══ TASK DATA

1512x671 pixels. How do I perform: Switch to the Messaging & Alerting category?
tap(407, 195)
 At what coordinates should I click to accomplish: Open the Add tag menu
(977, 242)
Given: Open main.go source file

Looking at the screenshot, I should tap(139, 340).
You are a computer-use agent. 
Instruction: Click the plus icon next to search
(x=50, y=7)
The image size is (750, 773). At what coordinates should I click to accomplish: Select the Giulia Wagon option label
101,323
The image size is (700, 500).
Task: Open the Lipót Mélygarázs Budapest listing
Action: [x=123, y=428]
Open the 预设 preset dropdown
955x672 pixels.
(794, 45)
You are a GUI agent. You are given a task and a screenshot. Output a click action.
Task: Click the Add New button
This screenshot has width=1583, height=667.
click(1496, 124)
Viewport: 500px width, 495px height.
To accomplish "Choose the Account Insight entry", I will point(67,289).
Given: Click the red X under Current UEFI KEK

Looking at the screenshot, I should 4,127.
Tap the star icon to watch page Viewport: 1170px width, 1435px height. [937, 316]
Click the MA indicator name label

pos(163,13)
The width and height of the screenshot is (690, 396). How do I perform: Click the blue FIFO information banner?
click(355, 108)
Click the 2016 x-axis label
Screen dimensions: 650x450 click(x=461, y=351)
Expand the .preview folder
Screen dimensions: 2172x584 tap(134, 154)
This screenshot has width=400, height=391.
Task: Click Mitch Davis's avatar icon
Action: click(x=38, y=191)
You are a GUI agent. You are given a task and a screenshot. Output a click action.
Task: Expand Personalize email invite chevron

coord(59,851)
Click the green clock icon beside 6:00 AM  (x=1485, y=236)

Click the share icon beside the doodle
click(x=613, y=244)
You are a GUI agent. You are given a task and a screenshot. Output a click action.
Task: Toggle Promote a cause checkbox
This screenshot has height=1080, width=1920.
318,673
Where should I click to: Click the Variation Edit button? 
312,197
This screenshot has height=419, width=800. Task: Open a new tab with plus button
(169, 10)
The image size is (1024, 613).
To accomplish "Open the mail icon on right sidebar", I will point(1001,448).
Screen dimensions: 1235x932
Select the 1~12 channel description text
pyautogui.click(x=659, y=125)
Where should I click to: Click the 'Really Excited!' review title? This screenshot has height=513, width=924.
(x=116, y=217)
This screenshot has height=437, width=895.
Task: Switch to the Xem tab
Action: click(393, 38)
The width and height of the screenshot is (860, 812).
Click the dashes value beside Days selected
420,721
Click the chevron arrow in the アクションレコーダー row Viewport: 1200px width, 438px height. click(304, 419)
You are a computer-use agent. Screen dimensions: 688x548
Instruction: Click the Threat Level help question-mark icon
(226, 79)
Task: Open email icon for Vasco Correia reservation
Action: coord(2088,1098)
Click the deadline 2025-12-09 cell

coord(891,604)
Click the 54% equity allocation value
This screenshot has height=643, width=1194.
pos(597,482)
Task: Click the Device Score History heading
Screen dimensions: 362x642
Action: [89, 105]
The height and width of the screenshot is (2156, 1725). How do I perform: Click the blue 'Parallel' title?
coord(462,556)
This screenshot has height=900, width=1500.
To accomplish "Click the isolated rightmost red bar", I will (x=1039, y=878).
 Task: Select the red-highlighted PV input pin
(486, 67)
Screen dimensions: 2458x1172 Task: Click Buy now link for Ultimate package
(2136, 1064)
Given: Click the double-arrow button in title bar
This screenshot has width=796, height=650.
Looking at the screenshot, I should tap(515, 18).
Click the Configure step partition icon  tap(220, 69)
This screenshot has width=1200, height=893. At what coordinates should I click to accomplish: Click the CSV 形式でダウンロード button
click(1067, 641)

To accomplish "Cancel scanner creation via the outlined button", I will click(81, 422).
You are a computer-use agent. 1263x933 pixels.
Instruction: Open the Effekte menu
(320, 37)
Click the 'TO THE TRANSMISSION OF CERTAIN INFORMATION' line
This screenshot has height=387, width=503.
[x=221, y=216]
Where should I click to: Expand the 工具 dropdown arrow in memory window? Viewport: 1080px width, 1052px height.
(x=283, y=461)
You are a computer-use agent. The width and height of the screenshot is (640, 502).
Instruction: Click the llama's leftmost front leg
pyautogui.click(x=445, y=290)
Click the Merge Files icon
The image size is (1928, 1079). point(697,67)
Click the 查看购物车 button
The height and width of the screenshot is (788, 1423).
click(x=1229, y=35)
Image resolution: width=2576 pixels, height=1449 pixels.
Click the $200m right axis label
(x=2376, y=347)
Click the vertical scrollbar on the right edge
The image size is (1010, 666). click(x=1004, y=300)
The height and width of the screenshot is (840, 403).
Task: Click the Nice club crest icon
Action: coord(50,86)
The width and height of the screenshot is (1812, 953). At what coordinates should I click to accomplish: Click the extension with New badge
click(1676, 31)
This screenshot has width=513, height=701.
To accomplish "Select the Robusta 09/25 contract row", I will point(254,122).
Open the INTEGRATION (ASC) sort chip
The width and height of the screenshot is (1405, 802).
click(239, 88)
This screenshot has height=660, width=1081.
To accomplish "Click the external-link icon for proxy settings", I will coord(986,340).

════

When the string "agent" appears in a line of the records above, that line is to be copied.

You are a computer-use agent. 
You are a GUI agent. You are given a task and a screenshot. Output a click action.
You are a GUI agent. You are given a task and a screenshot. Output a click action.
You are a GUI agent. You are given a task and a screenshot. Output a click action.
You are a computer-use agent. Screen dimensions: 688x548
You are a computer-use agent. 1263x933 pixels.
You are a computer-use agent. The width and height of the screenshot is (640, 502).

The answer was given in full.